I've always liked Young Adult novels but now I'm reading even more just to learn from them. I'm reading supernatural thrillers to learn how to give the dream sequences in my novel a mysterious feeling and I'm looking at contemporary chic lit to know how to handle teen relationships. I'm constantly thinking about how other authors handle character's voice, plot, dialogue, setting, etc.
A perfect example of great character voice is The Help. I know it's not considered a YA novel, but it does have a broad appeal. The author makes each character shine and it's obvious by the dialogue, who's speaking.
Beautiful Creatures and Wicked Lovely give wonderful details, putting you in a world where the impossible is possible. I especially love when an author can do this with ease, giving me something to strive for. I love the Harry Potter series for the interesting interwoven subplots and wonderful characters.

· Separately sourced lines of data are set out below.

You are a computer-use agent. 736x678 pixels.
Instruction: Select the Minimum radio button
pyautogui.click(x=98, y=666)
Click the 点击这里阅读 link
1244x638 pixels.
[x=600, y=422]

I'm also finding some books that I believe are not worth publishing, one of which is totally disappointing because it's about a boy who doesn't know he's an angel, at least that's what I think it's about; I didn't get far before putting it down. The main character doesn't seem genuine and the dialogue is very awkward at times. I hate to say it, but it makes me feel good when I read a book I dislike, because I know I can do better. Is that wrong? I think I can almost learn more in seeing what not to do. It's also amusing to me to find typos in books; misspellings make me jump and say "Aha!". In Beautiful Creatures the author references a Victorian house that was built before or early in the Civil War, but the Victorian era really wasn't until after the war. I guess I'm discovering the importance of watching the details and being thirow. Oops! Spell check, I still have a lot to learn.